WORK REQUIRED> Print the lines of the records exactly, from the line containing "The height and width of the screenshot is (855, 1400)." through the line containing "[x=94, y=737]", and leave the pictures out.

TASK MATERIAL>
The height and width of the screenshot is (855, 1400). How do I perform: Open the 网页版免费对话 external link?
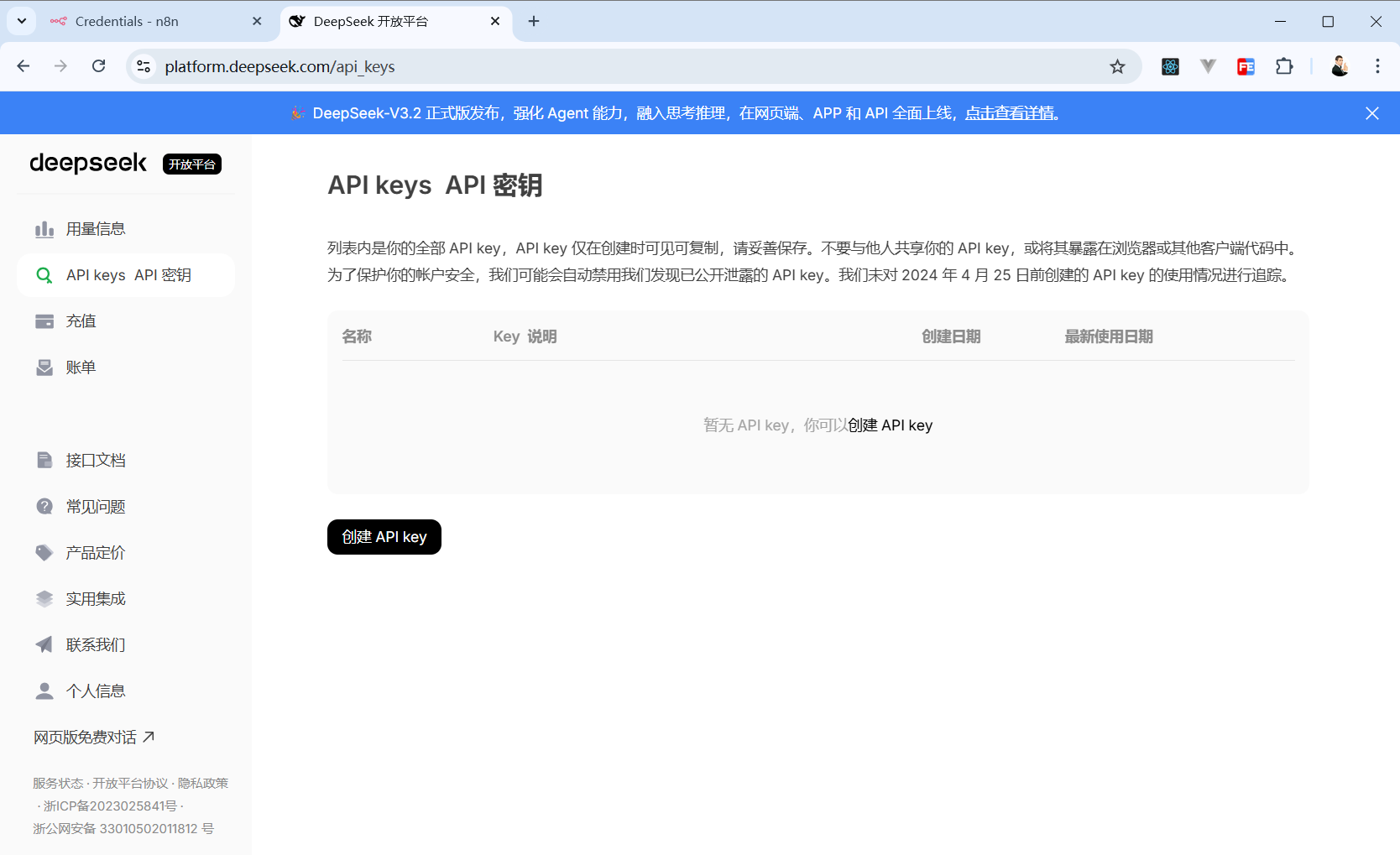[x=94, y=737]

...

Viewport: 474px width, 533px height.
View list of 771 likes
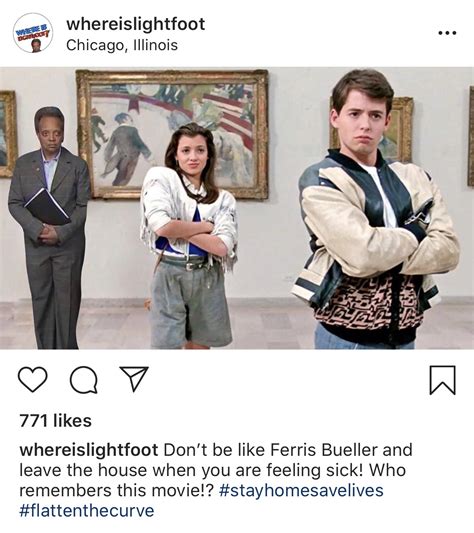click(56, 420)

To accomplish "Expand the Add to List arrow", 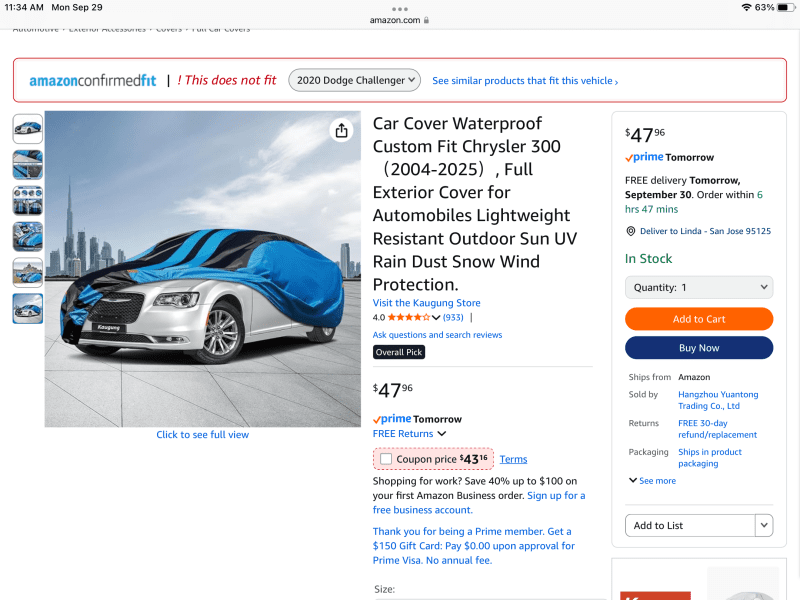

...

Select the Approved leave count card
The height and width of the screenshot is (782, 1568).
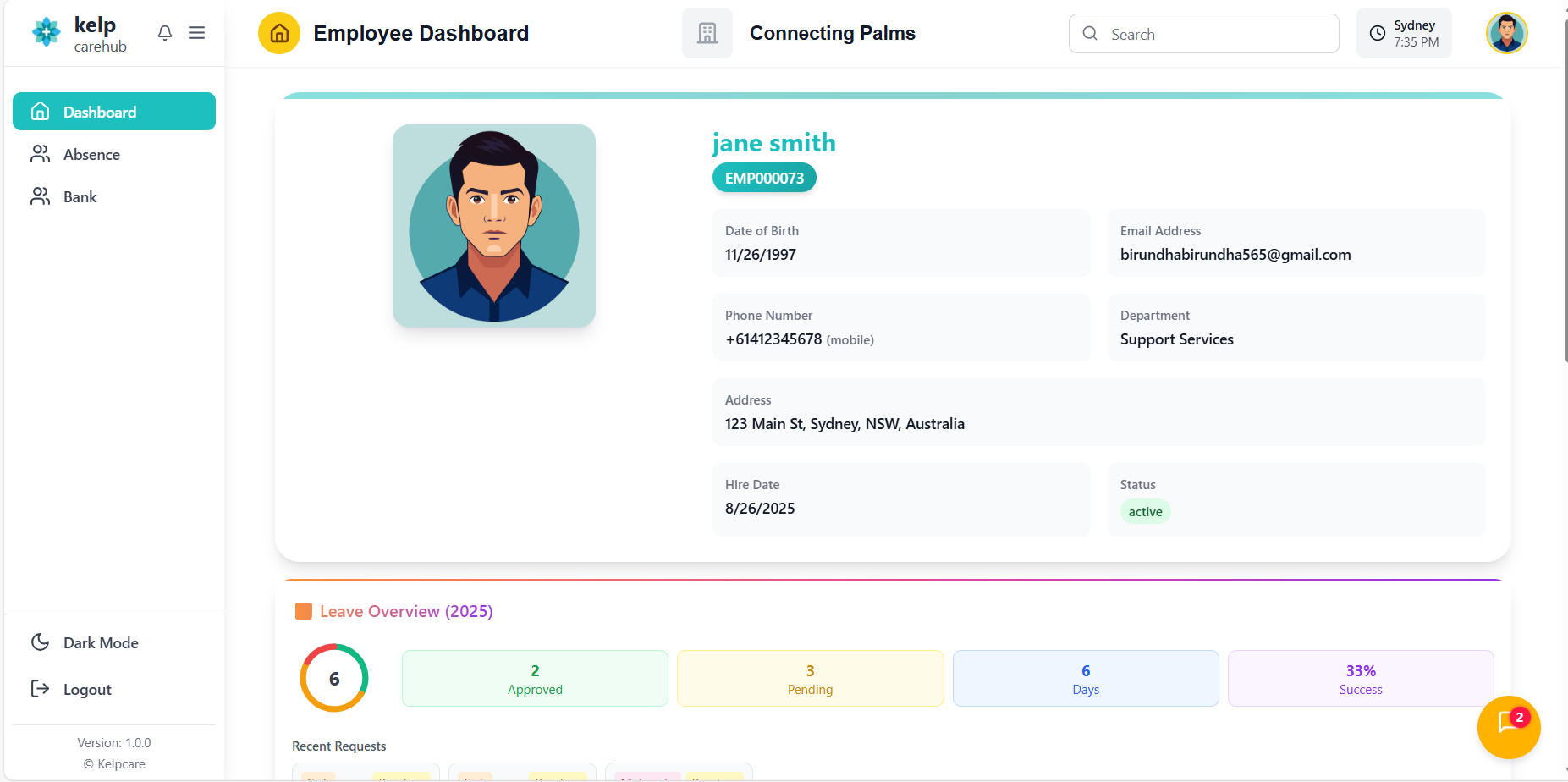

EXERCISE RESPONSE>
The height and width of the screenshot is (855, 1400). How do I perform: Open the 网页版免费对话 external link?
[x=94, y=737]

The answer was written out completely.